Consumers have a fetish for ranking products. This seems to be all the more so if the products competing for first place are electronic, mechanical, sporting or entertaining (or some combination of the above). Magazines and Web sites devoted to every conceivable special interest inevitably publish a top 10 something-or-other list. A magazine-slash-Web site like Consumer Reports casts its net wider and apparently finds no product category too mundane to dissect and examine with the gimlet-eyed seriousness of a disease-battling microbiologist.
If you’ve wondered if such an urge to rate and rank has ever manifested itself in the oil and gas industry, wonder no more — it has. EnergyPoint Research recently issued its 2006 Customer Satisfaction Rankings, a survey of customers of “drilling and wellsite service providers.” This report is the second after EnergyPoint’s initial survey in 2004.
It notes that the current business climate “…has also brought its own set of challenges, including that of meeting customers’ insatiable demand for services at a time when the personnel and equipment needed to fulfill these services are as scarce as they have been in a generation. Throw in the threat from cash-flush competitors and hungry new entrants looking to exploit instances of market opportunity, and executives and managers have plenty to keep them awake at night.”
A comment from one anonymous respondent quoted in the report should have them reaching for the Sominex: “Virtually all providers are suffering from a lack of qualified personnel these days. Equipment maintenance has deteriorated, service is a fraction of what it was a few years ago, and constant supervision to the point of micro-management is almost a necessity. And rising costs and inefficiencies are beginning to severely impact project economics.”
That opinion is not exceptional. According to the report “…results indicate that operators are overall less pleased with the quality of service they are receiving from providers compared to just 2 years ago.” Ouch.

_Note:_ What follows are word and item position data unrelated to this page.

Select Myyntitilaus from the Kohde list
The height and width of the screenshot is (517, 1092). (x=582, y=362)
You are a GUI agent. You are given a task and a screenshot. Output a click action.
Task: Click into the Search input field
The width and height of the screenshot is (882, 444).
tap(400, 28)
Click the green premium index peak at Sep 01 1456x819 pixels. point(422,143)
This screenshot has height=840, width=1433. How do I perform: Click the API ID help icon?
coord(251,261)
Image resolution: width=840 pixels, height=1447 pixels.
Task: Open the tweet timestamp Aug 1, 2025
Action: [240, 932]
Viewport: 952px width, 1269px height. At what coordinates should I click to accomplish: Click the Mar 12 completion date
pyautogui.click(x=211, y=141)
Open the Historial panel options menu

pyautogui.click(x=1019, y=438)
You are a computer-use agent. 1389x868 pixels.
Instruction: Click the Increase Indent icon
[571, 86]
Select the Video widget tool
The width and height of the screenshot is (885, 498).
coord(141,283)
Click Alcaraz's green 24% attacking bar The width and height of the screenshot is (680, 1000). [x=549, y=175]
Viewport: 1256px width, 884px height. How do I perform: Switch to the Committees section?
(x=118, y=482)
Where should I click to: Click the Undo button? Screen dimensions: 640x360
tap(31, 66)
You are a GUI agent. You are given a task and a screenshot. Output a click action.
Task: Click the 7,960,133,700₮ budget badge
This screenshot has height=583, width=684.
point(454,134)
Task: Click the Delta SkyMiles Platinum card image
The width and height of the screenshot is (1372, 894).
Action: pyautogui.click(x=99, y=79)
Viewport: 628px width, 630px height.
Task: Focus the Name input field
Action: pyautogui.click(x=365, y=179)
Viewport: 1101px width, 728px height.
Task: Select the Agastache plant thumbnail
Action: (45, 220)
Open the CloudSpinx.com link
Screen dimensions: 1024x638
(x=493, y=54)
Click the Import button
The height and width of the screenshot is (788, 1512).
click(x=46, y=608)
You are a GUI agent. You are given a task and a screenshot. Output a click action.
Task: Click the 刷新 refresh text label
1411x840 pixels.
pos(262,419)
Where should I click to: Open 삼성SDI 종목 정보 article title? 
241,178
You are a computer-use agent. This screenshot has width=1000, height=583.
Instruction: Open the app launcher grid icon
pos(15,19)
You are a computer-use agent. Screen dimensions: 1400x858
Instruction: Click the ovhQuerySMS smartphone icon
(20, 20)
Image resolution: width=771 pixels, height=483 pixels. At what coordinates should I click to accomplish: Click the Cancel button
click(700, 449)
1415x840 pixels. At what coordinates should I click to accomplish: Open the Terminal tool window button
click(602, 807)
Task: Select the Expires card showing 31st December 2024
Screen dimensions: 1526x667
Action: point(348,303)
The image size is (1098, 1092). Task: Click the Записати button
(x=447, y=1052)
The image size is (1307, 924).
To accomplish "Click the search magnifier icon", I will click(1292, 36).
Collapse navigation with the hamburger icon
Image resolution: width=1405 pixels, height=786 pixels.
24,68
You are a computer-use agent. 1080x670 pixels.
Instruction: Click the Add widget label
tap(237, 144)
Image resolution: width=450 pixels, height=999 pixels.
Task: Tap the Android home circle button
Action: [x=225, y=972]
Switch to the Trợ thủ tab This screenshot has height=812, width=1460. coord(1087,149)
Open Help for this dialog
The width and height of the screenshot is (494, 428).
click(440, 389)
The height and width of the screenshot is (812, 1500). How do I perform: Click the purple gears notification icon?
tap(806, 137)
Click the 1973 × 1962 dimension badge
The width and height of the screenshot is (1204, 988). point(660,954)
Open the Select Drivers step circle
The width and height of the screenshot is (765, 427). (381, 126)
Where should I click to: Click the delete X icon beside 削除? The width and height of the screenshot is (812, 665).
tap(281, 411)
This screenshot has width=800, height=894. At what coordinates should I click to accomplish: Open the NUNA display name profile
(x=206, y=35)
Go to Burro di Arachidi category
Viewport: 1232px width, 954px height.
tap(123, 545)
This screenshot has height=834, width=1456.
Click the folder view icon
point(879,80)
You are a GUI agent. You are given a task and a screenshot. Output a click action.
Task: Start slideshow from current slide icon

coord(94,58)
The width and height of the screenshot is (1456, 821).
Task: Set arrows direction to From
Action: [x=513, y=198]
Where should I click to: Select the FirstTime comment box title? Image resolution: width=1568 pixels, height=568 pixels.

Is there any hope? The report points to a few companies scoring at the top who share a similar long-term outlook, a factor the report considers key to their rankings. Amazingly, one of them has never had a layoff in its 80-plus year history. (That implausible fact could probably win you a few bar bets.)
How did the company that made the biggest leap up the rankings do it? “The company increased dialog with major customers and instituted a more formalized program to survey and actively address their needs. Training was beefed up, and the dissemination of best practices was improved across the organization,” the report said.
Someone has to finish last, of course. Even then, all is not lost. As the report notes, the 2004 last-place finisher climbed higher up the ranks in 2006 by changing chief executive officers, relocating its headquarters closer to its major customers, jettisoning non-core operations and increasing spending on personnel and equipment to improve safety and efficiency.
The report offers some bits of useful advice for improving performance but adds ominously that “…today’s providers would be well advised to pay close attention to their customers. After all, one hears rumors that there may come a day when demand for their services can no longer be taken for granted.”